TWO MULES FOR SISTER SARA

TWO TWO MULES FOR SISTER R SARA

TWO MULES FOR SISTER SARA

director: Don Siegel; screenwriters: Albert Maltz/Budd Boetticher; cinematographer: Gabriel Figueroa; editors: Juan Jose Marino/Robert F. Shugrue; cast: Shirley MacLaine (Sister Sara), Clint Eastwood (Hogan), Manolo Fabregas (Col. Beltran), Alberto Morin (Gen. LeClaire); Runtime: 116; Universal/Malpaso; 1969)

“It’s all predictable and formulaic; it could have used a big time rewrite.”

Reviewed by Dennis Schwartz

Siegel misfired with this mild Western comedy. The film was hampered by a dull story and an uninteresting performance by Shirley MacLaine, playing a nun hiding the fact that she’s a prostitute. The film tries to get by solely on the unique relationship of Sister Sara (Shirley) and a wanderer in the desert, Hogan (Eastwood). They meet when she’s about to get robbed of her valuable silver cross and is almost raped by three drunken bandits, as Hogan comes by and rescues her — killing the three of them in the process. His only shock, after seeing her semi-nude, is when she gets dressed and finds out that she’s a nun. A typical Eastwood cowboy scene unfolds, played in Clint’s graceful languid style, as he puffs on his cigar, quietly snarls, and does what the filmmaker hopes most in the audience would love to do in real-life if they didn’t feel restrained by convention.

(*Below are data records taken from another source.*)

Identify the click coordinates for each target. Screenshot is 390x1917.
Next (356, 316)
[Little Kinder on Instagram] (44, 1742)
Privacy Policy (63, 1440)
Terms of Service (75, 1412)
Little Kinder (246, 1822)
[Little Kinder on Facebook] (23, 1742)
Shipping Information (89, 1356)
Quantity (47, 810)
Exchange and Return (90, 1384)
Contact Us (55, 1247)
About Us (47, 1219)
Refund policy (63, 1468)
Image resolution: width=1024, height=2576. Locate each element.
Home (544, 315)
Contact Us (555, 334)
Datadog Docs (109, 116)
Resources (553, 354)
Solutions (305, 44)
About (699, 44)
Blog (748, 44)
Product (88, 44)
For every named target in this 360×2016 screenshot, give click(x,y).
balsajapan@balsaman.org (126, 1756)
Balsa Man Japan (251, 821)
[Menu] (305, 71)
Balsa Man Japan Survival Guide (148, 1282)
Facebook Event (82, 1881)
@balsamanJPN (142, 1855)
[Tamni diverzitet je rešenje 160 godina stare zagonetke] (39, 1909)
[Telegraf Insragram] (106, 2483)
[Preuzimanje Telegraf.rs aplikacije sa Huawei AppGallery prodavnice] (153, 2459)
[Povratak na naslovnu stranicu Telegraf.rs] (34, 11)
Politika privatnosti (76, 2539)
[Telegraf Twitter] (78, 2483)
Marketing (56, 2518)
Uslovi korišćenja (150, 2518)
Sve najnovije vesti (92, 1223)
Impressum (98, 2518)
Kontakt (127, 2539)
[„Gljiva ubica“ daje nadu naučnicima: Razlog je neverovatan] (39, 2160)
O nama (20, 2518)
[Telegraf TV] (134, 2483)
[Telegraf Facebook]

The two end up going in the same direction across the unsafe desert, when they both realize they have a common interest. Hogan’s a soldier of fortune willing to sell himself to the highest bidder, which in this case is the Spanish guerrillas fighting the Mexican Revolution against the French cavalry. He is promised gold if he reaches the guerrilla headquarters in Santa Maria and helps them in their fight. Sister Sara, riding on her mule in her sister’s habit, claims to be helping the guerrillas for idealistic reasons, and that she is wanted by the French for aiding the guerrilla cause.

Hogan kills a rattlesnake, fights the temptation of sex with the beautiful nun by remembering that she’s a nun, and helps her elude the French cavalry who are on her trail. Sara tells him in minute detail about the French garrison, saying she used to give the soldiers Spanish lessons there and knows every square inch of it.

When they meet the guerrilla leader, Col. Beltran (Fabregas), they stock up on dynamite and plan for the attack on the French fort on their Independence Day. Meanwhile they go to meet a train with a shipment of arms for the French, but Hogan gets an arrow in him as the Yaqui Indians attack. Sara takes 15-minutes of film time to take it out, and since Hogan’s shoulder is weak she must climb the trestle to plant the dynamite that they will use to blow up the train.

The climax is an advertisement for mindless violence, as Hogan and the guerrillas infiltrate the fort with a Mexican Trojan Horse and dynamite the place to gain entry. Once inside they machete the soldiers, make them into human torches, or just shoot them. At last, Hogan finds out Sara’s true calling in the oldest profession and plunges into her bubble bath with his hat on. It’s all predictable and formulaic; it could have used a big time rewrite.